# start of PASSAGE TO READ

What does it mean if $\mathrm{IF}(x_i,z)\gg0$? Straightforward, we have $\ell(z;\mathcal{A}(X\setminus\{x_i\})) \gg \ell(z;\mathcal{A}(X))$, which means removing $x_i$ should result in a large increase of the loss at $z$. In other words, $x_i$ is very important for the model $\mathcal{A}$ to learn $z$. Similarly, if $\mathrm{IF}(x_i,z)\ll0$, then $x_i$ negatively impacts the model in learning $z$; and if $\mathrm{IF}(x_i,z)\approx0$, then $x_i$ hardly impacts it.
For conciseness, we call training samples that have positive / negative influences over a test sample $z$ proponents / opponents of $z$. In supervised learning, strong proponents and opponents of $z$ are very important to explain the model’s prediction of $z$. Strong proponents help the model correctly predict the label of $z$ because they reduce the loss at $z$, while strong opponents harm it because they increase the loss at $z$. Empirically, strong proponents of $z$ are visually its similar samples from the same class, while strong opponents of $z$ are usually its dissimilar samples from the same class or its similar samples from a different class.
In unsupervised learning, we expect that strong proponents increase the likelihood of $z$ and strong opponents reduce it, so we ask:
In particular, when we let $z = x_i$, we obtain a concept called self influence, or $\mathrm{IF}(x_i,x_i)$. This concept is very interesting in supervised learning because self influences provide rich information about memorization of training samples. For example, Feldman and Zhang study neural network memorization through the lens of self influences in this paper. Intuitively, high self influence samples are atypical, ambiguous or mislabeled, while low self influence samples are typical. We want to know what self influences reveal in unsupervised learning, so we ask:
By looking at these counterfactual questions, we hope to reveal what influence functions can tell us about (1) inductive biases of unsupervised learning models and (2) unrevealed properties of the training set (or distribution) such as outliers.
Let’s first look at these questions in the context of several classical unsupervised learning methods. The goal is to provide intuition on what influence functions should tell us in the unsupervised setting. Consider the following two-dimensional training data $X$ composed of six clusters.

We consider three classical methods: the $k$-nearest-neighbour ($k$-NN) density estimator, the kernel density estimator (KDE), and Gaussian mixture models (GMM). We fit these models on $X$ and the probability densities of these models are shown below.

The figure below provides some insights of high and low self influence samples. The color of a point represents its self influence (red means high and blue means low).

The figures below visualize an example of proponents and opponents. The test sample $z$ is marked as the green ✖︎ symbol, and the color of a point represents its influence over the test sample (red means proponents and blue means opponents). In all these models, strong proponents are the nearest neighbours of the test sample.
Scatter plots of influences of all training samples:

And the zoom in view that only shows the cluster which $z$ belongs to:

Note: please refer to Section 3 of our paper for the closed-form influence functions.

# end of PASSAGE TO READ

◆ WHAT IS ASKED
Answer these from the influence-function passage above:
1. What does the passage call training samples that have a positive influence over a test sample $z$?
2. Which three classical unsupervised learning methods does it consider?
3. In the self influence figure, what does a red point indicate?

# start of GIVEN INFORMATION

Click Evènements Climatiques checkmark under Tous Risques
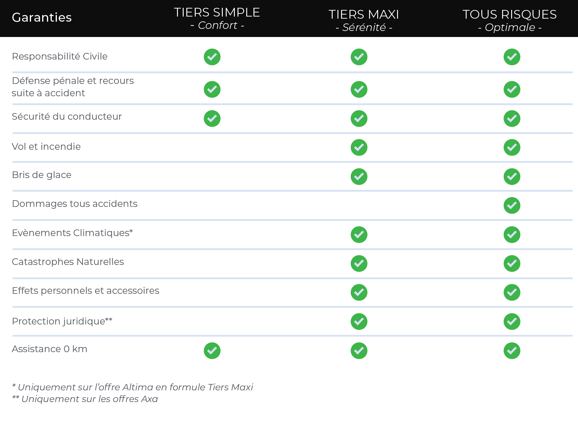Screen dimensions: 578x421 pos(512,235)
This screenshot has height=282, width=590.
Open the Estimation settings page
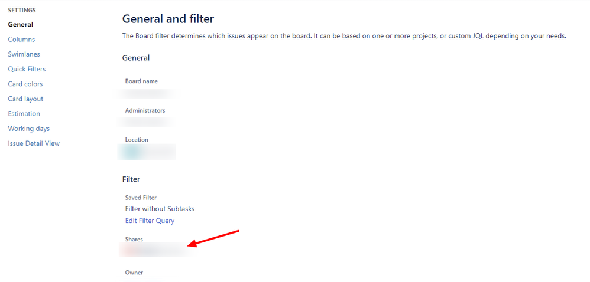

# end of GIVEN INFORMATION

◆ CORRECT RESULT
1. Proponents of $z$.
2. The $k$-nearest-neighbour ($k$-NN) density estimator, the kernel density estimator (KDE), and Gaussian mixture models (GMM).
3. High self influence.